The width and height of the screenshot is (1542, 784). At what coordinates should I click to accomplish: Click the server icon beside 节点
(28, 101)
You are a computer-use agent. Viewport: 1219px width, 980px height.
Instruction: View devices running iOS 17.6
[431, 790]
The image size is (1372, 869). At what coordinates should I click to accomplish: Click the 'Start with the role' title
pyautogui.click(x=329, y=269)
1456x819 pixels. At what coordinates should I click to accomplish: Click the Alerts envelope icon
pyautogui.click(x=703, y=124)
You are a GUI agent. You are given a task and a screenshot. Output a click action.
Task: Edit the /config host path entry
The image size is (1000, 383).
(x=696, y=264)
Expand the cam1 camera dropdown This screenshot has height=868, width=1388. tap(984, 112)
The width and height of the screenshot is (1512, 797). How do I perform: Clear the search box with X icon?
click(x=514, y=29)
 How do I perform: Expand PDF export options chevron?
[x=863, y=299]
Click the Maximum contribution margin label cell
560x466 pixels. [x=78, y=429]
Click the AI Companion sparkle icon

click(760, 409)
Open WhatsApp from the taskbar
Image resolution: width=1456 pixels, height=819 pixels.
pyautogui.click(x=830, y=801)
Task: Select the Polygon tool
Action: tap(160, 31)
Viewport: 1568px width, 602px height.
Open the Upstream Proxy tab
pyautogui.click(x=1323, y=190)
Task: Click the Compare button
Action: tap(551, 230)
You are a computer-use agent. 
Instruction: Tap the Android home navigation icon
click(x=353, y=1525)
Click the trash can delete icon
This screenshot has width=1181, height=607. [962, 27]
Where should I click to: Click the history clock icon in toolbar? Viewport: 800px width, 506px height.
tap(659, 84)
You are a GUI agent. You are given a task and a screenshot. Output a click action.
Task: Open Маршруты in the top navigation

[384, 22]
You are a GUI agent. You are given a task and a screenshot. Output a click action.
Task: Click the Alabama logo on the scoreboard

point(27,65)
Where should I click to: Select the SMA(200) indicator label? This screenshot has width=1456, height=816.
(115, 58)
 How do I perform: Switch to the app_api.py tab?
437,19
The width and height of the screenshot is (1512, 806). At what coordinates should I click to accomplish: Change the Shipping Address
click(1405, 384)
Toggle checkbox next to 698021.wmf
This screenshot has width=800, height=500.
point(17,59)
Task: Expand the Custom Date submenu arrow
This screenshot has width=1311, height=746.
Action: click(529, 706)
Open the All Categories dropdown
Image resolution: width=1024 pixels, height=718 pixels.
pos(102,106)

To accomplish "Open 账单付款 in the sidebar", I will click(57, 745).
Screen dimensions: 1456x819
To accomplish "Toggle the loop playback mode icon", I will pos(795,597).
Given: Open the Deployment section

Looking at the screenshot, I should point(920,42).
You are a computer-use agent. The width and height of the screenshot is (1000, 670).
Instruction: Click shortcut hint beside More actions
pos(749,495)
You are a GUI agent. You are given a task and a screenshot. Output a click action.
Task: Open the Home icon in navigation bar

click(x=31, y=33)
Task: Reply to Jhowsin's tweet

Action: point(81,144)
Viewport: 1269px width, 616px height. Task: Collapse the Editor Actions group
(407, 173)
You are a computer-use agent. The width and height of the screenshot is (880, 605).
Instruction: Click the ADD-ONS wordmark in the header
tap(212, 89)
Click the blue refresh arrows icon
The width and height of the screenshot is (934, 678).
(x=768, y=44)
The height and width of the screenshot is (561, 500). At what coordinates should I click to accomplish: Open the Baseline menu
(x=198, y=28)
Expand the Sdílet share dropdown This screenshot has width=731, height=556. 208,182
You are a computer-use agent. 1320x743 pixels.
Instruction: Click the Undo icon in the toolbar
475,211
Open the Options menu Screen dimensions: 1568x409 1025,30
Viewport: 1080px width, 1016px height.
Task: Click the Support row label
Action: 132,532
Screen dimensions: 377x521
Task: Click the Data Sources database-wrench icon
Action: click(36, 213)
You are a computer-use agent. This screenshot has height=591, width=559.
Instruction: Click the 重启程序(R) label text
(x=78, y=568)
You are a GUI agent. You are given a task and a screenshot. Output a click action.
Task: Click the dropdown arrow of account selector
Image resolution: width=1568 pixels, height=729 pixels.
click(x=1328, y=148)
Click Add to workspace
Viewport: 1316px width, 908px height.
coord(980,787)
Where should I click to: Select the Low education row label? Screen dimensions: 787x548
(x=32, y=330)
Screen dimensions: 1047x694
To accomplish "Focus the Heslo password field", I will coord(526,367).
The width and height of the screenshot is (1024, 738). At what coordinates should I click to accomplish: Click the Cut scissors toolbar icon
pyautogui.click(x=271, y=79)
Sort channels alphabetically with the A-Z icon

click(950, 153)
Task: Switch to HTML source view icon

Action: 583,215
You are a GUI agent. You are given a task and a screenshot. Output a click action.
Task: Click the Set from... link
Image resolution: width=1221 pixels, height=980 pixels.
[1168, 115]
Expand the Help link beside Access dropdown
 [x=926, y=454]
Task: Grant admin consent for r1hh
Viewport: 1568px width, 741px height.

_INSTRUCCIÓN_. Copie sin ningún cambio todas las líneas de las entradas anteriores, de la primera a la última.

_RESPUESTA DEL EJERCICIO_.
The width and height of the screenshot is (1542, 784). At what coordinates should I click to accomplish: Click the server icon beside 节点
(28, 101)
You are a computer-use agent. Viewport: 1219px width, 980px height.
Instruction: View devices running iOS 17.6
[431, 790]
The image size is (1372, 869). At what coordinates should I click to accomplish: Click the 'Start with the role' title
pyautogui.click(x=329, y=269)
1456x819 pixels. At what coordinates should I click to accomplish: Click the Alerts envelope icon
pyautogui.click(x=703, y=124)
You are a GUI agent. You are given a task and a screenshot. Output a click action.
Task: Edit the /config host path entry
The image size is (1000, 383).
(x=696, y=264)
Expand the cam1 camera dropdown This screenshot has height=868, width=1388. tap(984, 112)
The width and height of the screenshot is (1512, 797). How do I perform: Clear the search box with X icon?
click(x=514, y=29)
 How do I perform: Expand PDF export options chevron?
[x=863, y=299]
Click the Maximum contribution margin label cell
560x466 pixels. [x=78, y=429]
Click the AI Companion sparkle icon

click(760, 409)
Open WhatsApp from the taskbar
Image resolution: width=1456 pixels, height=819 pixels.
pyautogui.click(x=830, y=801)
Task: Select the Polygon tool
Action: tap(160, 31)
Viewport: 1568px width, 602px height.
Open the Upstream Proxy tab
pyautogui.click(x=1323, y=190)
Task: Click the Compare button
Action: tap(551, 230)
You are a computer-use agent. 
Instruction: Tap the Android home navigation icon
click(x=353, y=1525)
Click the trash can delete icon
This screenshot has width=1181, height=607. [962, 27]
Where should I click to: Click the history clock icon in toolbar? Viewport: 800px width, 506px height.
tap(659, 84)
You are a GUI agent. You are given a task and a screenshot. Output a click action.
Task: Open Маршруты in the top navigation

[384, 22]
You are a GUI agent. You are given a task and a screenshot. Output a click action.
Task: Click the Alabama logo on the scoreboard

point(27,65)
Where should I click to: Select the SMA(200) indicator label? This screenshot has width=1456, height=816.
(115, 58)
 How do I perform: Switch to the app_api.py tab?
437,19
The width and height of the screenshot is (1512, 806). At what coordinates should I click to accomplish: Change the Shipping Address
click(1405, 384)
Toggle checkbox next to 698021.wmf
This screenshot has width=800, height=500.
point(17,59)
Task: Expand the Custom Date submenu arrow
This screenshot has width=1311, height=746.
Action: click(529, 706)
Open the All Categories dropdown
Image resolution: width=1024 pixels, height=718 pixels.
pos(102,106)

To accomplish "Open 账单付款 in the sidebar", I will click(57, 745).
Screen dimensions: 1456x819
To accomplish "Toggle the loop playback mode icon", I will pos(795,597).
Given: Open the Deployment section

Looking at the screenshot, I should point(920,42).
You are a computer-use agent. The width and height of the screenshot is (1000, 670).
Instruction: Click shortcut hint beside More actions
pos(749,495)
You are a GUI agent. You are given a task and a screenshot. Output a click action.
Task: Open the Home icon in navigation bar

click(x=31, y=33)
Task: Reply to Jhowsin's tweet

Action: point(81,144)
Viewport: 1269px width, 616px height. Task: Collapse the Editor Actions group
(407, 173)
You are a computer-use agent. The width and height of the screenshot is (880, 605).
Instruction: Click the ADD-ONS wordmark in the header
tap(212, 89)
Click the blue refresh arrows icon
The width and height of the screenshot is (934, 678).
(x=768, y=44)
The height and width of the screenshot is (561, 500). At what coordinates should I click to accomplish: Open the Baseline menu
(x=198, y=28)
Expand the Sdílet share dropdown This screenshot has width=731, height=556. 208,182
You are a computer-use agent. 1320x743 pixels.
Instruction: Click the Undo icon in the toolbar
475,211
Open the Options menu Screen dimensions: 1568x409 1025,30
Viewport: 1080px width, 1016px height.
Task: Click the Support row label
Action: 132,532
Screen dimensions: 377x521
Task: Click the Data Sources database-wrench icon
Action: click(36, 213)
You are a computer-use agent. This screenshot has height=591, width=559.
Instruction: Click the 重启程序(R) label text
(x=78, y=568)
You are a GUI agent. You are given a task and a screenshot. Output a click action.
Task: Click the dropdown arrow of account selector
Image resolution: width=1568 pixels, height=729 pixels.
click(x=1328, y=148)
Click Add to workspace
Viewport: 1316px width, 908px height.
coord(980,787)
Where should I click to: Select the Low education row label? Screen dimensions: 787x548
(x=32, y=330)
Screen dimensions: 1047x694
To accomplish "Focus the Heslo password field", I will coord(526,367).
The width and height of the screenshot is (1024, 738). At what coordinates should I click to accomplish: Click the Cut scissors toolbar icon
pyautogui.click(x=271, y=79)
Sort channels alphabetically with the A-Z icon

click(950, 153)
Task: Switch to HTML source view icon

Action: 583,215
You are a GUI agent. You are given a task and a screenshot. Output a click action.
Task: Click the Set from... link
Image resolution: width=1221 pixels, height=980 pixels.
[1168, 115]
Expand the Help link beside Access dropdown
 [x=926, y=454]
Task: Grant admin consent for r1hh
Viewport: 1568px width, 741px height.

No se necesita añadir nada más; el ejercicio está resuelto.